Tag Archives: cloud storage

How to use App Engine Blobstore (Module 15)

Posted by Wesley Chun (@wescpy), Developer Advocate, Google Cloud

Introduction and background

In our ongoing Serverless Migration Station mini-series aimed at helping developers modernize their serverless applications, one of the key objectives for Google App Engine developers is to upgrade to the latest language runtimes, such as from Python 2 to 3 or Java 8 to 17. Another goal is to demonstrate how to move away from App Engine legacy APIs (now referred to as "bundled services") to Cloud standalone replacement services. Once this has been accomplished, apps are much more portable, making them flexible enough to:

Developers building web apps that provide for user uploads or serve large files like videos or audio clips can benefit from convenient "blob" storage backing such functionality, and App Engine's Blobstore serves this specific purpose. As mentioned above, moving away from proprietary App Engine services like Blobstore makes user apps more portable. The original underlying Blobstore infrastructure eventually merged with the Cloud Storage service anyway, so it's logical to move completely to Cloud Storage when convenient, and this content is inform on this process.
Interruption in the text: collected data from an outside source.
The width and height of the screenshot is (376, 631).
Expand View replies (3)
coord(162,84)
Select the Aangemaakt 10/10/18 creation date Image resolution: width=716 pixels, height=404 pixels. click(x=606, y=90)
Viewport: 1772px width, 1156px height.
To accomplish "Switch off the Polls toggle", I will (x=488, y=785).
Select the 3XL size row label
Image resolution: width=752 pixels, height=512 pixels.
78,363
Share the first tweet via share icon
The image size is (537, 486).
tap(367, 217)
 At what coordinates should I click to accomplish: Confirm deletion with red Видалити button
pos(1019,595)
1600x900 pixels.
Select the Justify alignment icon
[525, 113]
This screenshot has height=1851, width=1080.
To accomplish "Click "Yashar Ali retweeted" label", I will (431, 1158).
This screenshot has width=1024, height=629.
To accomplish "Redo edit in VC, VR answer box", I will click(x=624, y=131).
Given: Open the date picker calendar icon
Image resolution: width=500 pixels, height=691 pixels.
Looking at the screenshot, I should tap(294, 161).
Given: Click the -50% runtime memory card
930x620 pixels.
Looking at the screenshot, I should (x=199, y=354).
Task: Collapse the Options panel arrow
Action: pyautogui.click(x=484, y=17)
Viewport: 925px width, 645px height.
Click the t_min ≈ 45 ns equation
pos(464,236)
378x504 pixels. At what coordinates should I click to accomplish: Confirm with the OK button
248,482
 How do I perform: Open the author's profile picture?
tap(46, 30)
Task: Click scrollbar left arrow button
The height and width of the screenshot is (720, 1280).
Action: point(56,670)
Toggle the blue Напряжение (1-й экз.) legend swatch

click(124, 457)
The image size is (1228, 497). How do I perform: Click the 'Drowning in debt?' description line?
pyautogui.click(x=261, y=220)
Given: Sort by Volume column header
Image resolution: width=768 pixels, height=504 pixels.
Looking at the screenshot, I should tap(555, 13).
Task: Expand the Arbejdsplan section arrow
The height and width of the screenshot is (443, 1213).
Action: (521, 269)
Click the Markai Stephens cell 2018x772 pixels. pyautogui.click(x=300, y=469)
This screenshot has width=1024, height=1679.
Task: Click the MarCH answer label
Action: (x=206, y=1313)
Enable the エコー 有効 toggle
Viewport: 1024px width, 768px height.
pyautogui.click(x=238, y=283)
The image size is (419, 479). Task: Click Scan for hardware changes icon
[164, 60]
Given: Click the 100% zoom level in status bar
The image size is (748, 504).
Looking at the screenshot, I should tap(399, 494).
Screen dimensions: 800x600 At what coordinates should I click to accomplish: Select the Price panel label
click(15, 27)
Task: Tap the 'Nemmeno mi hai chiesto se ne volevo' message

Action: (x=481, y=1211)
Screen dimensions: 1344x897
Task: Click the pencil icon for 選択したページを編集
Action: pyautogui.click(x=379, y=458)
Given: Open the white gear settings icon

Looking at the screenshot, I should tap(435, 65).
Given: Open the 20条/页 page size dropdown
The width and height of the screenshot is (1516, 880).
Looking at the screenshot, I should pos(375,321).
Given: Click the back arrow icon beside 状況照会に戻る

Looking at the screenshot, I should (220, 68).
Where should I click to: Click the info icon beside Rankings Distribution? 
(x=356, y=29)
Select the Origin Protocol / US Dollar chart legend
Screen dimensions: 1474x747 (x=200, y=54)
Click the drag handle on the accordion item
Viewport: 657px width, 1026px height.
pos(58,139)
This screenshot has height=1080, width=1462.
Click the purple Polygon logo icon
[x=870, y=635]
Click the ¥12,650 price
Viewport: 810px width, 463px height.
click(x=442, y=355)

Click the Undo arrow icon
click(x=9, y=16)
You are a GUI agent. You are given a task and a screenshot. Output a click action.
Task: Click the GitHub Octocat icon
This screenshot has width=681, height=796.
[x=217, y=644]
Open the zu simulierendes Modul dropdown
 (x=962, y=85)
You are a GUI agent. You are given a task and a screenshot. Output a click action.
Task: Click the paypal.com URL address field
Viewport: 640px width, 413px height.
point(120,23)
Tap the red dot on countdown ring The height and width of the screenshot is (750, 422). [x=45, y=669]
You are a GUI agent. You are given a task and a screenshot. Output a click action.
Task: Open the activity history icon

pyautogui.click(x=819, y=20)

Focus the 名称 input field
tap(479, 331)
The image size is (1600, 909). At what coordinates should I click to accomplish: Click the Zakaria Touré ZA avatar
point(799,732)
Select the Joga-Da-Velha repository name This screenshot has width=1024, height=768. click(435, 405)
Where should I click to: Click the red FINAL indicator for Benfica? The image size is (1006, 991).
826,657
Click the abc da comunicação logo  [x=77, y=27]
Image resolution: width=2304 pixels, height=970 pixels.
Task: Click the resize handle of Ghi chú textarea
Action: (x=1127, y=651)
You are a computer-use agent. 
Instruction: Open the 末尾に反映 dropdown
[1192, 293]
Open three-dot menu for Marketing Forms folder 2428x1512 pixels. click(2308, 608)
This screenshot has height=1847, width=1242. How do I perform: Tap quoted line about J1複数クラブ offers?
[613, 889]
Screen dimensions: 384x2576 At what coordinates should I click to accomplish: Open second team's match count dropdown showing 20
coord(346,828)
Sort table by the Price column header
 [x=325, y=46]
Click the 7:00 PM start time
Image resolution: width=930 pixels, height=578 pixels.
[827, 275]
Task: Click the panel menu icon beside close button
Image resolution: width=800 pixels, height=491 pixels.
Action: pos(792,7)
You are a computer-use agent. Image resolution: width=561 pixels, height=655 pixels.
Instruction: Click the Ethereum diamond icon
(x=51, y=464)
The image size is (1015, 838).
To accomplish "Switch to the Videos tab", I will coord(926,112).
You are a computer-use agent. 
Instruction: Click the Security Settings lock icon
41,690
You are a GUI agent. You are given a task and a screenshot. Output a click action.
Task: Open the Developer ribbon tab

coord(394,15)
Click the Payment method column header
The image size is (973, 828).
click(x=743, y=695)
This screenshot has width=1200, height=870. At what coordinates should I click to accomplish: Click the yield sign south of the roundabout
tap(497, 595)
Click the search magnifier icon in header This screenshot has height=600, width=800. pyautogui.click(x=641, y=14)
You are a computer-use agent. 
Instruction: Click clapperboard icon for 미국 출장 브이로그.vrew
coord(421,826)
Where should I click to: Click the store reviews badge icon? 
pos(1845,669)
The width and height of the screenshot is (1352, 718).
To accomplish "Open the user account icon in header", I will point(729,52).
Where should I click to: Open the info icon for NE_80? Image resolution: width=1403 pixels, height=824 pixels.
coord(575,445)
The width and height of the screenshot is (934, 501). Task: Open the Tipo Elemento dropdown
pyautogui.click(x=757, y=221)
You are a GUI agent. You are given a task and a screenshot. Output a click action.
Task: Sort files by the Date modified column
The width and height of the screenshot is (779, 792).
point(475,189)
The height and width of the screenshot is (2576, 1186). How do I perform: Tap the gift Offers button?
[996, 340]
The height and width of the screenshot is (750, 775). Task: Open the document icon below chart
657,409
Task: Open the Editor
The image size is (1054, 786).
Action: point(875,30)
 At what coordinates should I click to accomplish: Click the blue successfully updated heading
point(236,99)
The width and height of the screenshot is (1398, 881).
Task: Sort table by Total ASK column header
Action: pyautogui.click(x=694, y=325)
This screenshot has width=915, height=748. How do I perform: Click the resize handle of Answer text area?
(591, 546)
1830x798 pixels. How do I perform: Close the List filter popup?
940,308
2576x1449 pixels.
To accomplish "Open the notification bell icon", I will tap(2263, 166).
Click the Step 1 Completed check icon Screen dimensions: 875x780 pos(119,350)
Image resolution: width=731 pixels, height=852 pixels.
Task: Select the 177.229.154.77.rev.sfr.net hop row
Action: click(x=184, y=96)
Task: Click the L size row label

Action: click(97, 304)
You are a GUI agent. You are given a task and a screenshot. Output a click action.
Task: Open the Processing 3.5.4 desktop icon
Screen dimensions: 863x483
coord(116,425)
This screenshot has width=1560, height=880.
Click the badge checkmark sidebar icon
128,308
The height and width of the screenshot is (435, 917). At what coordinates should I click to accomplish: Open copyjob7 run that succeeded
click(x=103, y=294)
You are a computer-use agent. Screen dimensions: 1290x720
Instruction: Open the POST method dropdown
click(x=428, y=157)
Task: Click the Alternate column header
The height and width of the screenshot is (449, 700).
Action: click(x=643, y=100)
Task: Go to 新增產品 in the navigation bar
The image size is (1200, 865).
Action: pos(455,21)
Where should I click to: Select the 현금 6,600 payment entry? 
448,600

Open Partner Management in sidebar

Showing App Engine users how to use its Blobstore service
In today's Module 15 video, we begin this journey by showing users how to add Blobstore usage to a sample app, setting us up for our next move to Cloud Storage in Module 16. Similar videos in this series adding use of an App Engine bundled service start with a Python 2 sample app that has already migrated web frameworks from webapp2 to Flask, but not this time.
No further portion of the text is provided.